People with low incomes aren't necessarily scruffs!

It's a fair point. If we make council housing only for the very poor (i.e. those in desperate need, with no job, complex problems etc) and move people out once they are back on their feet, then they will end up slums.

You can't build a strong community if it's only made up of transient people in dire straits, and anyone with prospects is shipped out.

Noboozeforme · 12/08/2018 14:22

I don't care how much someone who lives in a council property earns / has in the bank.

However, at least with my council - you can not keep your council home (however long you have been in it) of you then own another property.

tararabumdeay · 12/08/2018 14:23

I have paid in rent over 20 years exactly what my HA house would be worth on the open market. I do not, however, have any incentive scheme to move out and will never be offered the opportunity to buy it - discount or otherwise.

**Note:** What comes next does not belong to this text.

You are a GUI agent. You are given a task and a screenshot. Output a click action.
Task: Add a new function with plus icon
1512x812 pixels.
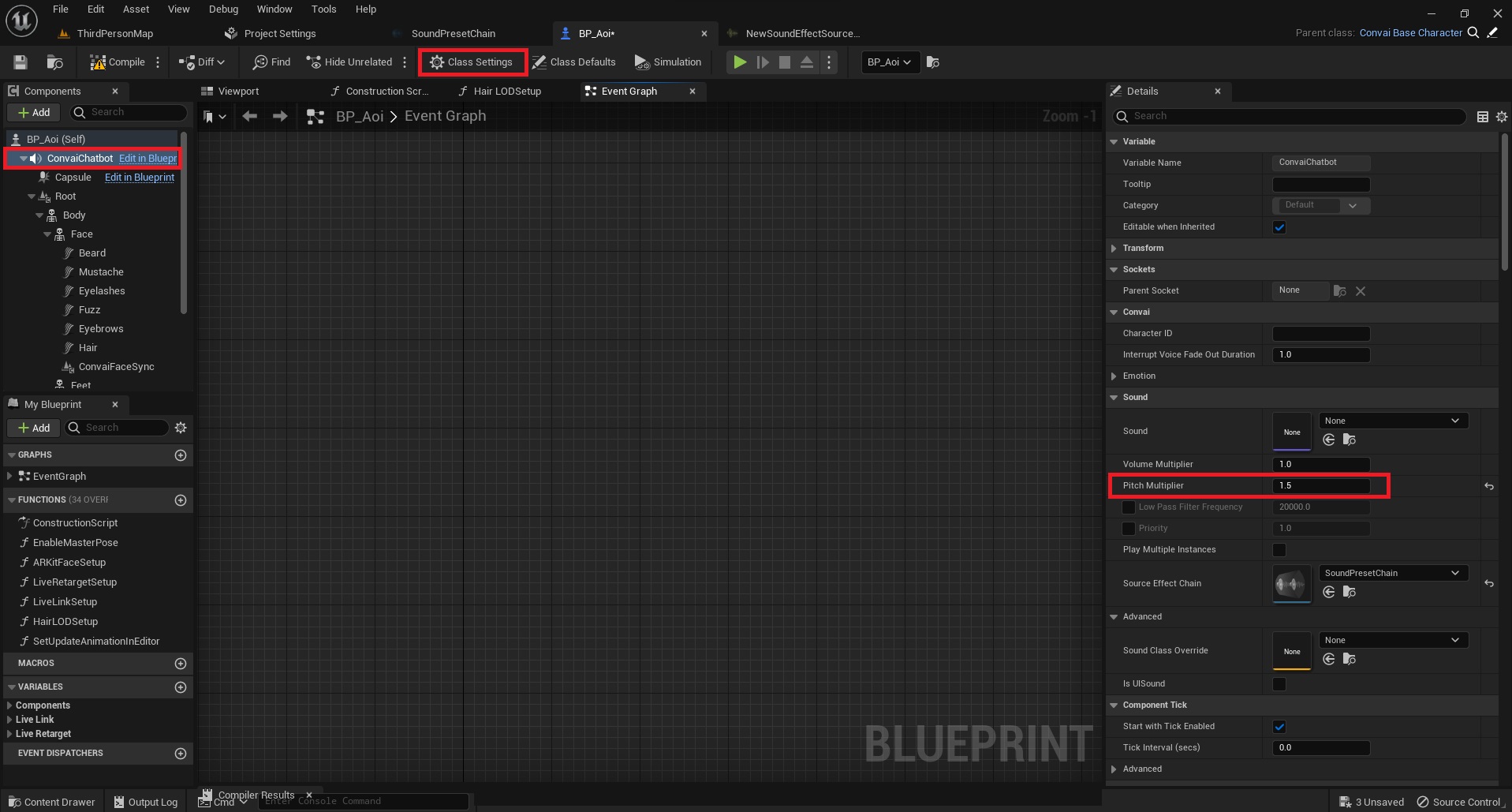(x=181, y=500)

During those years we have had enough small inheritance for a deposit on a house too small for the four of us, but no chance of getting a mortgage anyway.

The rent is still 1/3 of our household income now the DC (2) are renting their own places.

It's my prerogative to stay as long as I can earn enough to cover it before facing old age on the breadline with nothing to show for it.

Some people get free houses and don't know what rent or mortgage payments mean; some, who bought their council houses, think Thatcher was their fairy godmother; others just pay their rent and are grateful to have a place to call home without 'Alright Jack' judging. A few, like me, have been ripped blind by step children inheriting the family home.

Death, illness, divorce, abuse means many people don't have the choice that an ideal life allows.

It sounds like the 'millionaire' has looked after her family. Houses are not just a commodity - they're homes and the structure of a community and she's chosen to stay with her's. She'll be paying the rent - that's the deal.